Answered
Database Design Question
Currently we have a subscription service website which
manages time
and attendance for companies using a MySQL database. Currently all
companies and users are in the same database. Every company has a
companyid and every user has a userid and is joined to a company by
the companyid. We do all standard select, insert, update, delete
queries you would expect using the companyid and userid as keys for
joining and selecting records across tables. The companyid and userid
is looked up and stored in the session when a user logs in.
This has worked well until recently where there have been a few
concerns. One is the potential security risks of running all queries
on the companyid condition. While we take every precaution to not pass
the companyid in any forms or urls for sql injection if someone was
able to alter their session companyid in some freak way they could get
to the sensitive data of any other customer. Also, any coding errors
as some of our quries are quite complex have the potential for
altering other users data with careless bugs (and there have been a
few). More importantly though is the issue of locking data and
preventing race conditions. Currently there is a single admin per
company who can run a report for a record set, review those records
and mark the ones to be updated, and then submit it for processing. We
need to add the ability to have more than one admin with this ability.
Obviously, if two users then try to do this same this there a
potential race condition which may occur. On top of that, employees
have the ability to modify their records as well. If an admin runs a
report and is reviewing it and an employee updates a record obviously
the admin will not see it and someones data will be overwritten.
Obviously this is undesirable. We considered using read locks on the
table so that while an admin is reviewing records no one else could
update until they submit their action, obtain a write lock on the
table, update their data, and release the lock. The problem is that
locking the table will lock ALL users from the table not just the
users of the specific company. I looked into creating a view on the
specific data and locking the view but as far as I can tell from the
documentation, a lock on a view requires a lock on all the base tables
involved and now were back to square one.
On top of all this, recently we had a corruption in a MySQL table
which affected ALL users records.
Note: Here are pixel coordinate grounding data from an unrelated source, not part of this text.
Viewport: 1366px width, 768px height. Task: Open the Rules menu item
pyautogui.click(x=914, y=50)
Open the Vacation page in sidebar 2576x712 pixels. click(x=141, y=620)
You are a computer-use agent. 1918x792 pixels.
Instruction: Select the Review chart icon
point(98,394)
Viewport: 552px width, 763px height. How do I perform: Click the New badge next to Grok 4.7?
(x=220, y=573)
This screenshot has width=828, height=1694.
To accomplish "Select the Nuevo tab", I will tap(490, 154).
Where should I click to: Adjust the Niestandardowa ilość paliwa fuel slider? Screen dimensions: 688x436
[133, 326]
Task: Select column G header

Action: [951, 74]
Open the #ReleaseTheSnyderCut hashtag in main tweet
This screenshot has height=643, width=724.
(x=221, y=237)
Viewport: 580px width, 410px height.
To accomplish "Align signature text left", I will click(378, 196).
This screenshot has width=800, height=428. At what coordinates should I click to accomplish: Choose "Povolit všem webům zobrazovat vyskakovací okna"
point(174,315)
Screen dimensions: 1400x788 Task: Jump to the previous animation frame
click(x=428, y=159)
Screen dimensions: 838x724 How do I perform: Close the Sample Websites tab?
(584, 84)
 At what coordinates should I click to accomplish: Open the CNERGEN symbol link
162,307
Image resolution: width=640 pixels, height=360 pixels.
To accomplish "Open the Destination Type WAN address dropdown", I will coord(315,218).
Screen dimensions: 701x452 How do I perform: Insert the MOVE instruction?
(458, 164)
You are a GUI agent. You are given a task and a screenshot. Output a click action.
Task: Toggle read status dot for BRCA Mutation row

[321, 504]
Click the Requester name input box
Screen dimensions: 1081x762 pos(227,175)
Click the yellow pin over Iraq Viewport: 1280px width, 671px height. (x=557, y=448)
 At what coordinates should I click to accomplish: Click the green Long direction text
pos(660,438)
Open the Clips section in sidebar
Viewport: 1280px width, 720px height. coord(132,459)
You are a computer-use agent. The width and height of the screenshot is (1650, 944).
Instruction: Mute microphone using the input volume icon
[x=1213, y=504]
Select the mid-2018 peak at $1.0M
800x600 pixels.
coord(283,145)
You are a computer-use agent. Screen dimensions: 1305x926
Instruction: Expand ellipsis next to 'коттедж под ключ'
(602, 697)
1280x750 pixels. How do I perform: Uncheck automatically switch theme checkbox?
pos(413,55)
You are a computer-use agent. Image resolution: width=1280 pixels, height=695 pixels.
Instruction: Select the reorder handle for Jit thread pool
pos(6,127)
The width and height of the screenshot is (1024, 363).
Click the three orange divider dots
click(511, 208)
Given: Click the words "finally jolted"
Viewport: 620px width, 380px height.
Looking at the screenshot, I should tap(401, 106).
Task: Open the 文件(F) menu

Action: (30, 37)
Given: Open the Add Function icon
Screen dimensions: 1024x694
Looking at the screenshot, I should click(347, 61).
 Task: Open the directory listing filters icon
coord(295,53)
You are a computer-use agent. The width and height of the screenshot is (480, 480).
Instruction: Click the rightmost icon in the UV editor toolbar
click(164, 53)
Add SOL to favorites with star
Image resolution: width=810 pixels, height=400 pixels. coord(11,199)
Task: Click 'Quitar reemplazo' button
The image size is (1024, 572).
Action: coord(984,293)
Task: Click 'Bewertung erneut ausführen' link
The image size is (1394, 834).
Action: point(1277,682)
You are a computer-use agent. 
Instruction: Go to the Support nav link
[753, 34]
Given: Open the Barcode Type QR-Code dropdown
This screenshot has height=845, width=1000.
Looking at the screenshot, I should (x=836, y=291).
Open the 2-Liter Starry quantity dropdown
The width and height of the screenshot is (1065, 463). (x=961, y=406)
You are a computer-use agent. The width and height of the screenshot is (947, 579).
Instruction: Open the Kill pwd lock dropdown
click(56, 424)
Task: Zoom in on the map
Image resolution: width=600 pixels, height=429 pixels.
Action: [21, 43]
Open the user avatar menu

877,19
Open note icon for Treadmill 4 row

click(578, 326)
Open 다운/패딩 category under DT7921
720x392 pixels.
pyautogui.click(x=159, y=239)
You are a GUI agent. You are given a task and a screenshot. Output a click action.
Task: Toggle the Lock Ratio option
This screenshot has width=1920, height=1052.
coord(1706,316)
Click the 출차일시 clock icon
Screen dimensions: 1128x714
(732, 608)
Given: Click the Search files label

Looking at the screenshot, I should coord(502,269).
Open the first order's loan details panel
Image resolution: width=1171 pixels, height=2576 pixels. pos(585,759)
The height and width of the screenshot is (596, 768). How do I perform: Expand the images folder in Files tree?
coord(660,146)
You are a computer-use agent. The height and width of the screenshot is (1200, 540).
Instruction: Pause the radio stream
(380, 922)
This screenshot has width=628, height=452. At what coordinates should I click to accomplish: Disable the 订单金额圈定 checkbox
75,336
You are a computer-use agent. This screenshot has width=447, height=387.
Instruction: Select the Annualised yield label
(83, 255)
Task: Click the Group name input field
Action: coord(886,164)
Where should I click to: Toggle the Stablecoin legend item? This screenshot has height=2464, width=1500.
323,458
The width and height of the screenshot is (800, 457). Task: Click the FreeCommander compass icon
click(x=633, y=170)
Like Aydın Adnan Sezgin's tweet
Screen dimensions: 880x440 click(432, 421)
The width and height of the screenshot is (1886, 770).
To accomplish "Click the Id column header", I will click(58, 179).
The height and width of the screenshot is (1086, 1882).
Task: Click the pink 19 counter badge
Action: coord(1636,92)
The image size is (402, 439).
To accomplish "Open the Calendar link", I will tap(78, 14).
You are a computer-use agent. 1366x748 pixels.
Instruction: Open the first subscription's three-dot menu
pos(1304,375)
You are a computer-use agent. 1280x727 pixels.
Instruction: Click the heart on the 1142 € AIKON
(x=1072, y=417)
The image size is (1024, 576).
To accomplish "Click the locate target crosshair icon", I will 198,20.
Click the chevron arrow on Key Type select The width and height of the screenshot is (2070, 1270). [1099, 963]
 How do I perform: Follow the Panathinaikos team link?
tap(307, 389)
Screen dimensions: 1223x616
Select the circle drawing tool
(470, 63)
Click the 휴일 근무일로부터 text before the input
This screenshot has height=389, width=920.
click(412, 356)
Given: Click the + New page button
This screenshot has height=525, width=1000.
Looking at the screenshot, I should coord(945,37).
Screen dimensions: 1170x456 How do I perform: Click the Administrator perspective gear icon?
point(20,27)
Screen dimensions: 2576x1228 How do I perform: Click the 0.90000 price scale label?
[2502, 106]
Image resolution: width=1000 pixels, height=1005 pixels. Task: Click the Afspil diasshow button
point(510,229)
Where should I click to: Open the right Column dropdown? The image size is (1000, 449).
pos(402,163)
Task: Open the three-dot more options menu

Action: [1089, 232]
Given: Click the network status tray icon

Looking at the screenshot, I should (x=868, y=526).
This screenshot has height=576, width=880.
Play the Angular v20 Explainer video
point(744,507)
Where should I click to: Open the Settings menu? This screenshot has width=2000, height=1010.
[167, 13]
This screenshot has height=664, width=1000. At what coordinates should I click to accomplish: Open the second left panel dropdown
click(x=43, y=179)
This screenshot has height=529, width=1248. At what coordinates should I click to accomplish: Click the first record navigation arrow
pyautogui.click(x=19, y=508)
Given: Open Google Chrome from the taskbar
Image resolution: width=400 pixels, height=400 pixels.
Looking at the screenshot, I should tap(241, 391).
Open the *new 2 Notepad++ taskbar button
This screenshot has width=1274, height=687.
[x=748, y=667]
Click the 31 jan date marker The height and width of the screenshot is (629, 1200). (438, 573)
It was fixed easily enough with
MySQL's repair utilities but it affected service for all users for
almost 20 minutes.
So, we thought about changing our approach to create a new database
with every new company. This would ensure that anyone can ever access
only one company's data and prevent and possibility of cross data
contamination or security breaches. This would also allow table locks
to be employed as an admin could perform their actions with the
knowledge that they are essentially locking the system from their
employees until they are done, which is an acceptable compromise. Any
table corruption would affect only one company as well without
affecting the entire system. Also, as we grow tables, are growing
exponentially. We're in the 10's of mb for some tables so it's not an
issue at the moment but MySQL can only handle up to 4GB per table.
This would ensure plenty of growth per company before it ever became
an issue. And lastly, a single company's data can easily be backed up
and restored in it's entiretly with affecting the rest of the system.
We currently run hourly backups and in the event a database or table
needs to be restored a single company will lose at most one hour of
data instead of all companies in the system. In one case we are
already doing this of sorts. We have a customer on a dedicated machine
just for them in which we customized the software to fit their
specific needs with their own MySQL server and database.
The downsides include having to keep a master database to manage a
single signon solution which I think is there the real problem with
this plan is. All new users and companies would have to be inserted
into a master database table to generate unique ids and to store what
datasource to use when authenticating the user. Then there is the
overhead of creating an entire new database everytime a user signs up
with our system and updating the database structure across hundreds of
companies, potentially thousands, as we add features. It would mean
adding a new datasource for every new company. It would also prevent
the ability for us to track and monitor system statistics easily, like
the total number of users since it would be the the aggregate value of
one table in hundreds of databases.
Maybe this is a completely ridiculous solution but it seems like it
might have it's benefits (as well as trade offs). We're gearing up for
a potential ground up rewrite of our system and this would be the
place to start.
Any comments or suggestions for or against would be greatly
appreciated.
Anthony
and attendance for companies using a MySQL database. Currently all
companies and users are in the same database. Every company has a
companyid and every user has a userid and is joined to a company by
the companyid. We do all standard select, insert, update, delete
queries you would expect using the companyid and userid as keys for
joining and selecting records across tables. The companyid and userid
is looked up and stored in the session when a user logs in.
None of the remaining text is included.